BEGIN GIVEN TEXT
According to Buffy writer Jane Espenson, Glory was originally named Cherry.

==Powers and abilities==
In season 5, episode 13, "Blood Ties," the gang begins discussing the Watcher Council's research on Glory. Buffy asks whether or not Glory, as a god, can summon elements like lightning. Giles responds, "Normally, yes, but since she is in human form, her powers are severely limited." During season 5 the following were demonstrated:
- Near-invulnerability: Only a Troll God's hammer was able to do any lasting damage to Glory when used repeatedly. In "Tough Love," Willow's lightning bolts caused her pain, but caused no visible damage, though she comments that Willow's assault "slowed her down". By the time of the season finale, Buffy mentions that Willow was the only one ever successful in actually hurting Glory up to that point. When a building collapses on top of her (see below), she was slowed down but was unharmed. Similarly, she was unharmed after being hit by a truck.
END GIVEN TEXT
BEGIN DATA SHOWN
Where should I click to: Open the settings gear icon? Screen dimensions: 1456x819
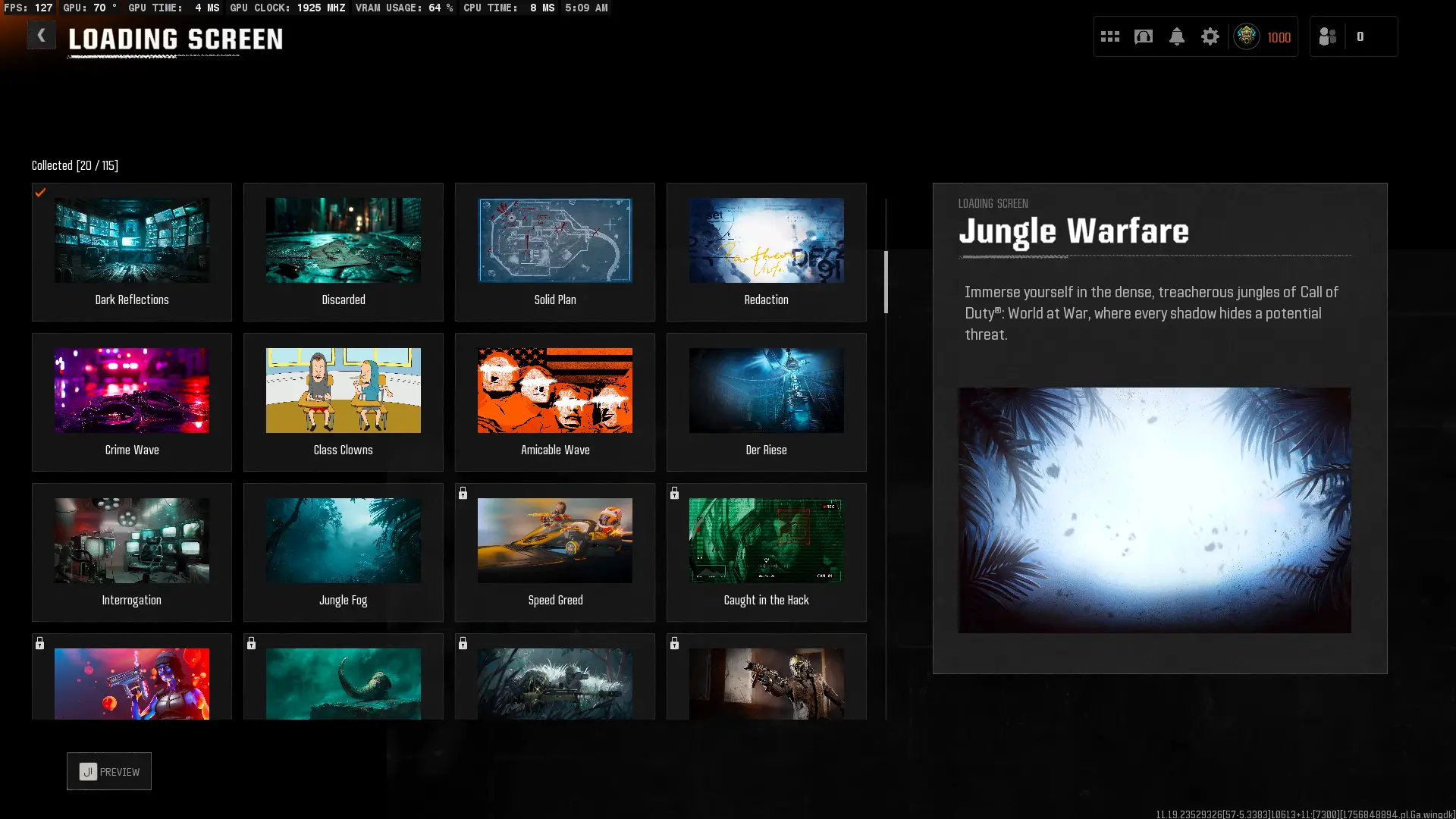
END DATA SHOWN
BEGIN DATA SHOWN
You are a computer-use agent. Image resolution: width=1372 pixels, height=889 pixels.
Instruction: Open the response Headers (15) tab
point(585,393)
END DATA SHOWN
PROBLEM STATEMENT:
Answer these questions from the text on Glory:
(a) According to Jane Espenson, what was Glory's original name?
(b) What reason does Giles give for Glory's powers being severely limited?
(c) What was the only thing able to do lasting damage to Glory when used repeatedly?

FINAL RESULT:
(a) Cherry
(b) She is in human form.
(c) A Troll God's hammer